Realizzare un film su Andreotti si presentava come una vera sfida, se la volontà era quella di andare oltre la storica icona caricaturale forattiniana. Sorrentino compie una scelta interessante, provocando l’empatia laddove paradossalmente esalta l’opacità dell’enigma, invece di risolverlo. Ecco quindi che il personaggio pubblico rimane tale anche nel privato, quando non addirittura in completa solitudine, limitandosi a una serie infinita di aforismi come risposta a chi lo interpella più o meno amichevolmente, costringendoci a interpretare (con scarsi risultati) i frequenti silenzi e lo sguardo monocorde di situazione in situazione. Ma proprio a questa imperscrutabilità lo spettatore sorprendentemente finisce per affezionarsi, a una tutto sommato irresistibile maschera di sarcastica arroganza dietro alla quale non riusciamo però a scorgere nulla. Gran parte del merito va forse al convincente Toni Servillo, che riesce a tratteggiare senza forzature l’alienato distacco del personaggio, in un perenne stato contemplativo che rasenta il disumano, lontano da caserecce imitazioni televisive.
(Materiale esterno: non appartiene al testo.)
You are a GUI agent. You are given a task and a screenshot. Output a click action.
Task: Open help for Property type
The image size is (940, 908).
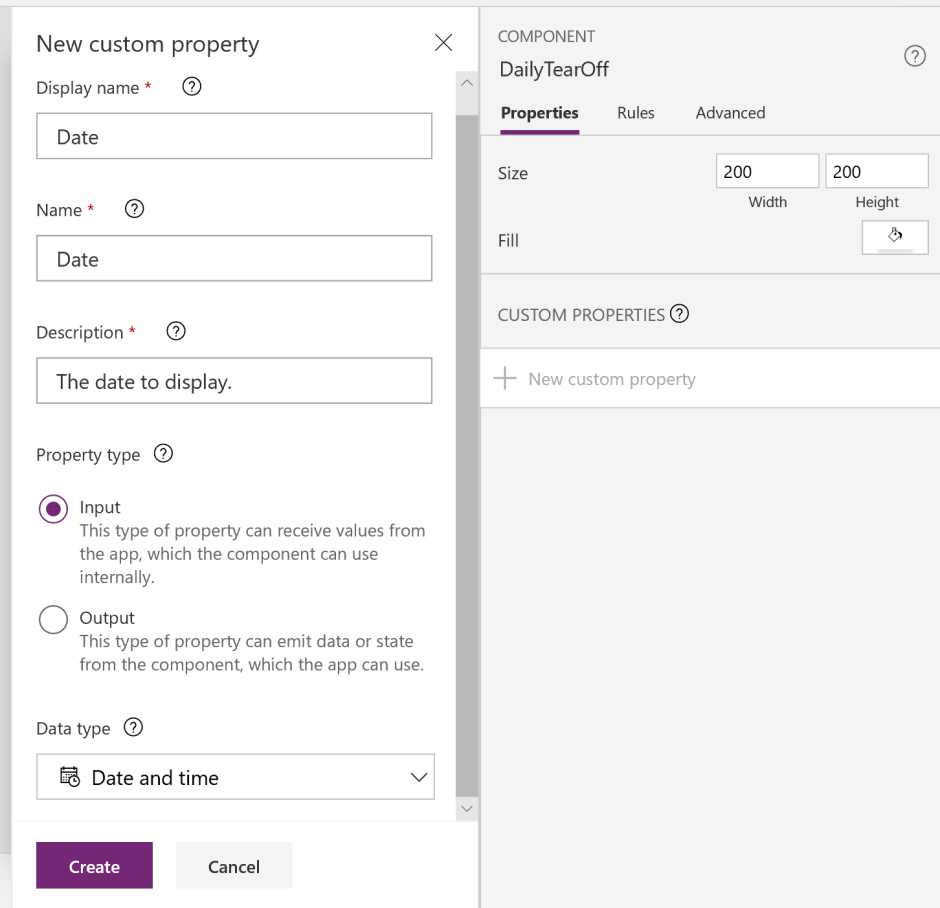point(163,454)
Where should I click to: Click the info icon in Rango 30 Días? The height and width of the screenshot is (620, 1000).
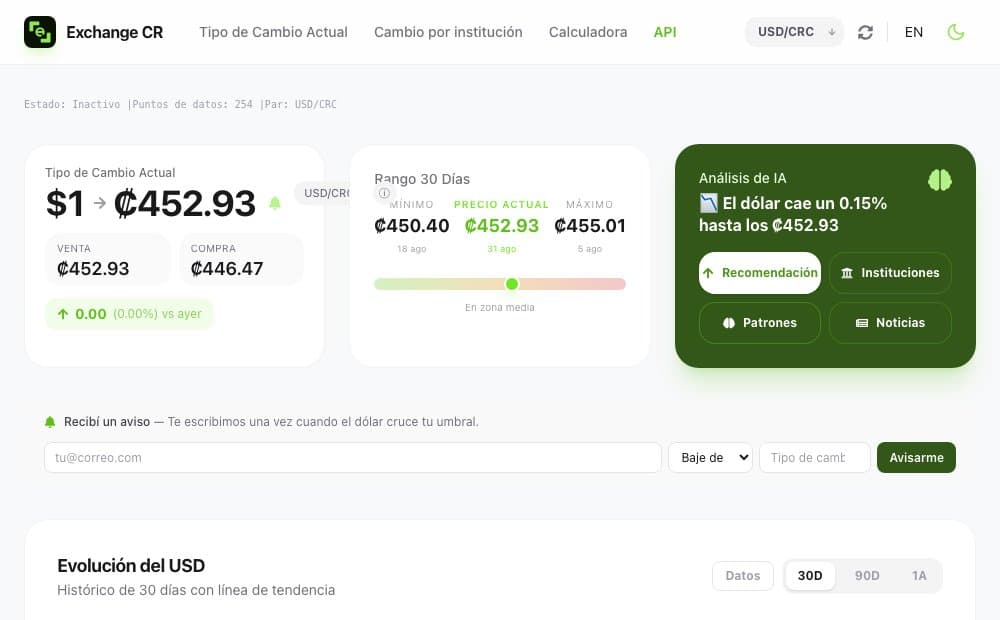(384, 193)
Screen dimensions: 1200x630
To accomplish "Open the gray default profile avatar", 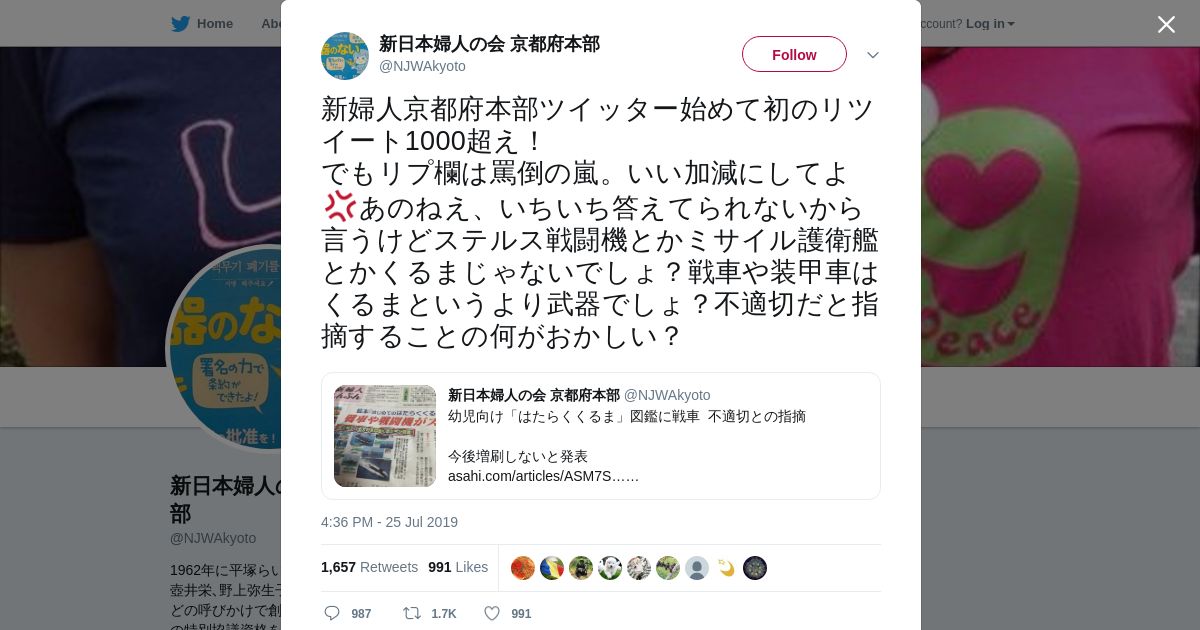I will pyautogui.click(x=697, y=568).
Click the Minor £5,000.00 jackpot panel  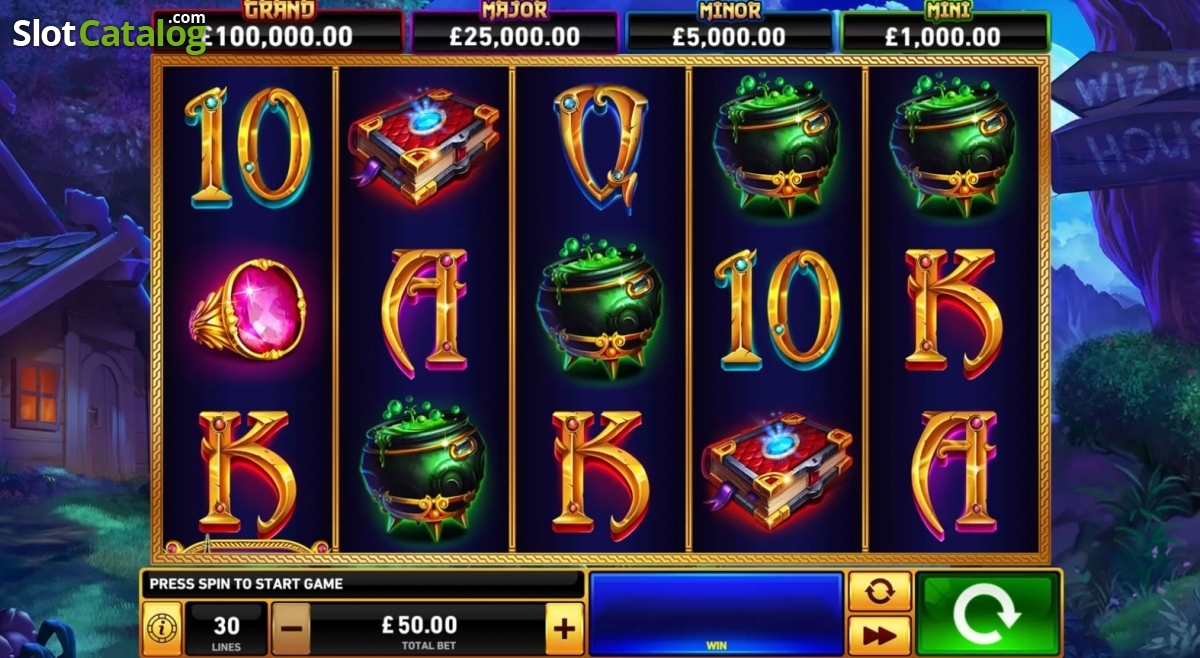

Il film non ci fornisce una vera e propria biografia, ma rappresenta piuttosto uno spaccato dei nostri primi, drammatici anni Novanta, quando ormai Tangentopoli incombeva tragicamente sullo scenario politico. Un evento del quale Andreotti si ritrovava a essere uno dei protagonisti principali, un vero e proprio “divo”, in seno a quella Democrazia Cristiana che da tale crisi uscirà sostanzialmente annientata.
L’andamento è costituito prevalentemente da una serie di episodi di disuguale spessore semplicemente giustapposti gli uni agli altri: da un viaggio al Cremlino a una semplice cena con la moglie, da una movimentata seduta parlamentare all’incontro con un gatto. Purtroppo ciò che viene meno al complesso svolgimento del film, almeno occasionalmente, è proprio la regia di Sorrentino, mai stata così eccessiva e prolissa, non giustificabile neppure da alcuni picchi surrealistici (si vedano le scene dello skateboard e quella già citata del gatto). Queste considerazioni non precludono però alcuni momenti davvero memorabili, come la primissima intervista con Eugenio Scalfari o le conversazioni con il parroco, mentre dall’altra parte alcuni ritratti lasciano un po’ di amaro in bocca (come ad esempio un Paolo Cirino Pomicino fin troppo sopra le righe). Un’altra nota leggermente dolente si identifica forse con la colonna sonora: se il regista già in passato ha molto lavorato sul contrasto immagini/musica, è anche vero che ne Il divo la dissonanza, portata all’esagerazione, molto spesso diventa una stonatura incapace di produrre lo straniante effetto desiderato.
In definitiva si tratta di un film-evento da vedere assolutamente, seppur non privo di alcuni evidenti difetti: una seconda visione sembrerebbe però un requisito da considerare a priori per un film così complesso e spiazzante.